The retail gasoline stations had always been an unglamorous stepchild division within ExxonMobil. If the value of the land on which corporation-owned stations sat was factored in, the division’s profit margins were embarrassing by ExxonMobil standards, particularly compared with upstream oil and gas production or chemical manufacturing. Since the 1980s, like other large international oil corporations, Exxon had been steadily divesting itself of retail stations: Its total of 29,000 Exxon and Mobil stations worldwide in the early days of Rex Tillerson’s reign as chief executive represented less than half of the 62,000 stations Exxon had operated under its brand alone three decades before.
The environmental and legal aspects of the gas business looked particularly unfavorable. In the euphoric postwar automobile age, neither citizens nor government officials in the United States paid much attention to gasoline’s toxic properties or to the consequences of so much sloshing and spilling of gasoline on and beneath the ground. Only after the rise of environmentalism and the birth of the Environmental Protection Agency in 1970 did federal regulators begin to look seriously at carcinogenic effects of gasoline exposure and to tighten the loose, expedient storage and cleanup practices of retail gasoline sellers. Like other oil corporations that had previously pumped gas without much reason to think about environmental impact
, Exxon discovered, as the laws tightened after 1970, that it would henceforth be responsible for hundreds of “remediation sites”—that is, sites where gasoline had leached into the ground at some point in the pre-E.P.A. era and where it now had to be located and scrubbed out as best as possible, whatever the cost.

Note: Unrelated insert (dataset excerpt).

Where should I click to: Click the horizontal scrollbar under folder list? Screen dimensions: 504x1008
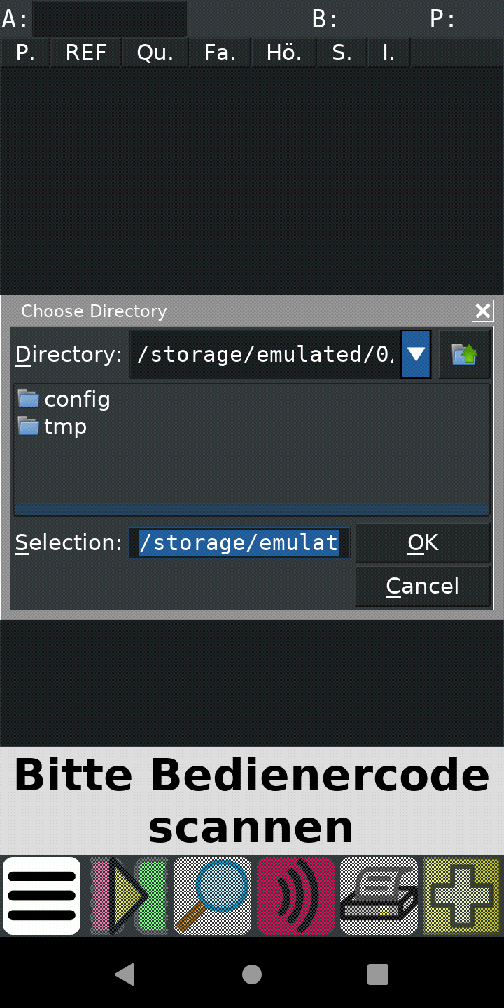point(252,509)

By 2006, ExxonMobil managed four thousand environmental remediation sites around the United States.8 Of those located at gas stations, many involved “historic spills,” as they were called, that dated to the pre-environmentalism era. The origins and extent of these old leaks were often unknown—all that could be said was that gasoline had somehow gotten into the ground, contaminating the soil and any water that might lie beneath.
To prevent the recurrence of such leaks, the E.P.A. issued regulations in 1998 requiring gas station operators to upgrade their storage tanks, improve the tank hulls, and install more spill buckets and other protections. It also required station operators to install leak detection systems that were better than the old system of physical inventory reconciliation.

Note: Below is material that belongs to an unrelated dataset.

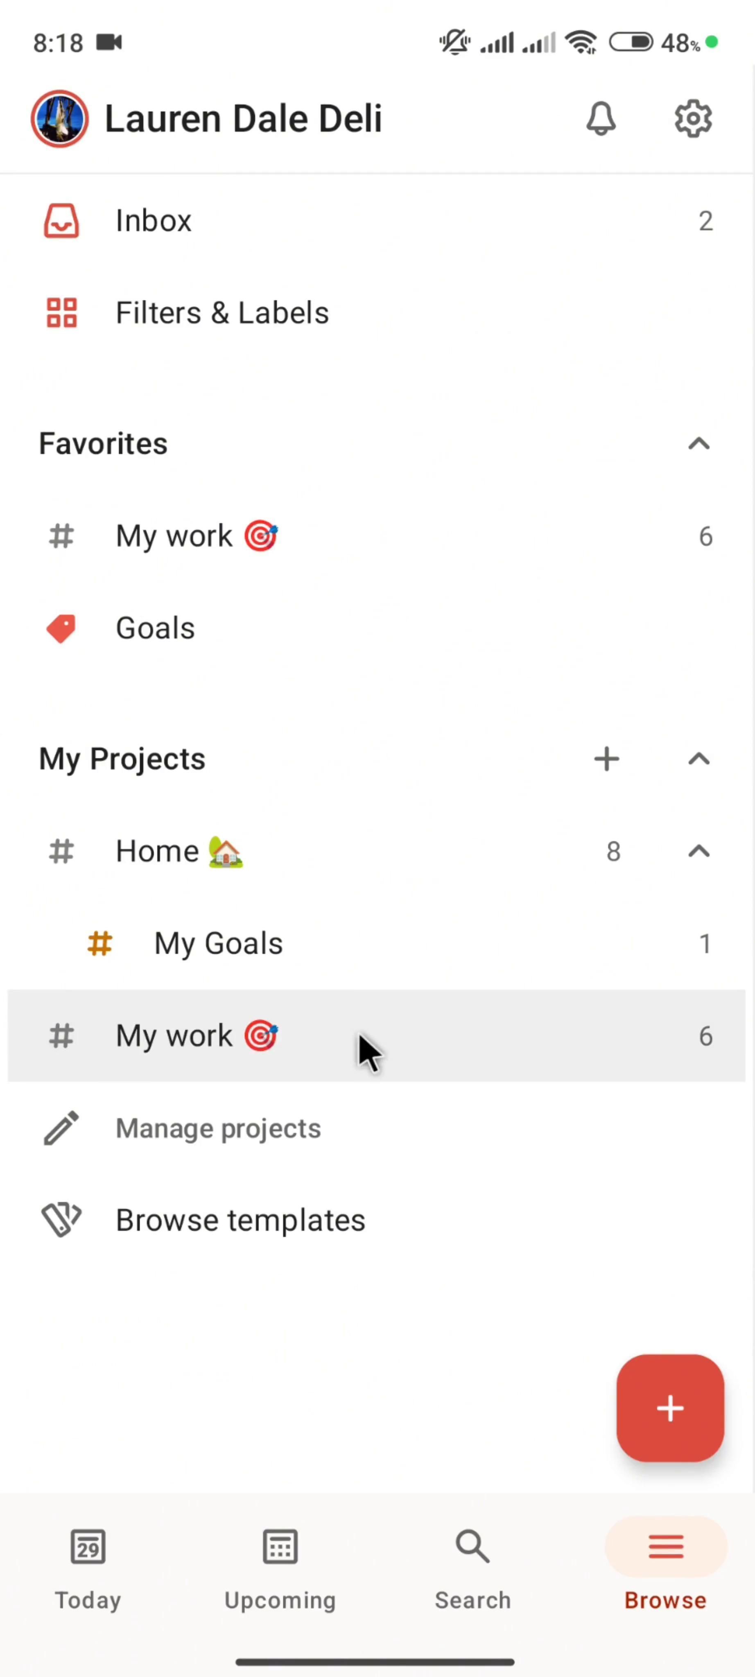
Task: Open the Goals label in Favorites
Action: coord(155,628)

The purpose was to protect people from health damage caused by exposure to gasoline. So far as federal scientists could determine, there were two elements in gasoline that might be damaging, if a person suffered sufficient exposure: benzene and methyl tertiary butyl ether, or MTBE.
Benzene is an aromatic hydrocarbon compound long known to cause cancer; it has been formally designated as a “known human carcinogen” by the U.S. Department of Health and Human Services. Benzene was widely used as a gasoline additive in the 1950s. Its use was discontinued, but as the government moved to replace lead in gasoline, to attack air pollution, benzene made a limited comeback as an additive. Regulators limited the amount that could be blended into gasoline, however—no more than 1 percent, precisely because of fears that spilled gas might accidentally leach into groundwater accessed by household drinking wells.